这种类型的题目经常考选择题。对于这道题,采用的是分治的思想,通过preorder的第一个元素为根元素,将inorder分成两部分,也将preorder分成两部分。这样每个部分又是相同的子问题。解决完这两个子问题,就是得到了当前结点的左右子树,将其合并即可。
public class Solution {
private TreeNode partitionalMerge(int[] preorder, int pS, int pE, int[] inorder ,int iS, int iE){
if(pS >pE || iS > iE) return null;
if(pS == pE) return new TreeNode(preorder[pS]);
int mid = 0;
for(mid =iS; mid<=iE; mid++){
if(inorder[mid] == preorder[pS])break;
}
TreeNode left = partitionalMerge(preorder, pS+1, pS+mid-iS, inorder, iS, mid-1);
TreeNode right = partitionalMerge(preorder, pS+mid-iS+1, pE, inorder, mid+1, iE);
TreeNode root = new TreeNode(preorder[pS]);
root.left = left;
root.right = right;
return root;
}
public TreeNode buildTree(int[] preorder, int[] inorder) {
if(preorder.length != inorder.length) return null;//exception
if(preorder == null) return null;
return partitionalMerge(preorder, 0, preorder.length-1, inorder, 0, inorder.length-1);
}
}
难度是索引坐标经常算错。这道题的最坏时间复杂度为O(NLogN),空间复杂度为O(LogN+N),其中N为数组长度, LogN为递归占用空间,N为树所用的节点空间。
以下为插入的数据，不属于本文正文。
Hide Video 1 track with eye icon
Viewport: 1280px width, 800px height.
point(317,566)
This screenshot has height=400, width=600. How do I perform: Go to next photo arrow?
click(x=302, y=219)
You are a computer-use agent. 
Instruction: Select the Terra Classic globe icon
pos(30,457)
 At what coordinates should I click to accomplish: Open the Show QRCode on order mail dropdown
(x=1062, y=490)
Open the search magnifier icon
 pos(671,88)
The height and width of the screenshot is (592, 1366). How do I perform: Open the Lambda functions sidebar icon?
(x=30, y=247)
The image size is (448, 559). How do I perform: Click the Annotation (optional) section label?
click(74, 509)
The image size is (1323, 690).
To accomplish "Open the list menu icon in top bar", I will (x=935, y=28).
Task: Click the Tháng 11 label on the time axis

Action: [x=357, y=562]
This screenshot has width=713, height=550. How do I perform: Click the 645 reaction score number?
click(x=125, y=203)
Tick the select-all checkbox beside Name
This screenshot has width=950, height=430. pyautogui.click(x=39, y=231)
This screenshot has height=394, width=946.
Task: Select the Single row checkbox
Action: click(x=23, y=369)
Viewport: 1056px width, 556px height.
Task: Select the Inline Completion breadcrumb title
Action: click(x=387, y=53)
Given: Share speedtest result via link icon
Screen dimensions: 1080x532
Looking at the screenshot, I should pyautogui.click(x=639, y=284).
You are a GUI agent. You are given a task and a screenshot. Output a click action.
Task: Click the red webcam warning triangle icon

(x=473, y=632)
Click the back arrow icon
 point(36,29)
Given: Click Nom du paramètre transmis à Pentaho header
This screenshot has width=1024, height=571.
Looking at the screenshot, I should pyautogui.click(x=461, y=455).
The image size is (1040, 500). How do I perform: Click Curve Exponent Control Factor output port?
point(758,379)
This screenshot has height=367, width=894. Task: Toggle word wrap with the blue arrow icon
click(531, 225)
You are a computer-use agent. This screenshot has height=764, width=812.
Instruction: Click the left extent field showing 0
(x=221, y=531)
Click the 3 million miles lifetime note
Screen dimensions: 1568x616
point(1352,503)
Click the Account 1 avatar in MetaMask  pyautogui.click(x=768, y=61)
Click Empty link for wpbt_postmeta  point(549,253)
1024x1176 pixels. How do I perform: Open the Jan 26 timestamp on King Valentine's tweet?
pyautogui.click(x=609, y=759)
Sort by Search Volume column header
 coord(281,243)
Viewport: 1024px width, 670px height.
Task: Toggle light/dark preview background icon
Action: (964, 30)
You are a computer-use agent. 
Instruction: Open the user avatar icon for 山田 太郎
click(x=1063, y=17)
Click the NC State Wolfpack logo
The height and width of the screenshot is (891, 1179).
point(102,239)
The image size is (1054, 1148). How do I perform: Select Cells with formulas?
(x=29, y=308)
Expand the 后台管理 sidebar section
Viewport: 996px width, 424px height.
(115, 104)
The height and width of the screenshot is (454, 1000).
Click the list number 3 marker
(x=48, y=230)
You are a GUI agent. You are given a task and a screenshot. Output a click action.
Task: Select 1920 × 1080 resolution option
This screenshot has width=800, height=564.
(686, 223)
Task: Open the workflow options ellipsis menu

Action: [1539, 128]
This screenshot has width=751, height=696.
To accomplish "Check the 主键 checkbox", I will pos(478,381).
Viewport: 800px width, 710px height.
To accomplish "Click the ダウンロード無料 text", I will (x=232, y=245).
时间复杂度中的N为搜索的最坏时间,那么如果我们将搜索算法修改让其时间复杂度为O(1),这样整体的时间复杂度为O(N)。
/**
* Definition for a binary tree node.
* public class TreeNode {
* int val;
* TreeNode left;
* TreeNode right;
* TreeNode(int x) { val = x; }
* }
*/
public class Solution {
private TreeNode partitionalMerge(int[] preorder, int pS, int pE ,int iS, int iE, HashMap<Integer, Integer> map){
if(pS >pE || iS > iE) return null;
if(pS == pE) return new TreeNode(preorder[pS]);
int mid = 0;
mid =map.get(preorder[pS]);
TreeNode left = partitionalMerge(preorder, pS+1, pS+mid-iS, iS, mid-1, map);
TreeNode right = partitionalMerge(preorder, pS+mid-iS+1, pE, mid+1, iE, map);
TreeNode root = new TreeNode(preorder[pS]);
root.left = left;
root.right = right;
return root;
}
public TreeNode buildTree(int[] preorder, int[] inorder) {
if(preorder.length != inorder.length) return null;//exception
if(preorder == null) return null;
HashMap<Integer, Integer> map = new HashMap<>();
for(int i = 0; i<inorder.length; i++){
map.put(inorder[i], i);
}
return partitionalMerge(preorder, 0, preorder.length-1, 0, inorder.length-1, map);
}
}
计算时间从20多ms降低到了6ms。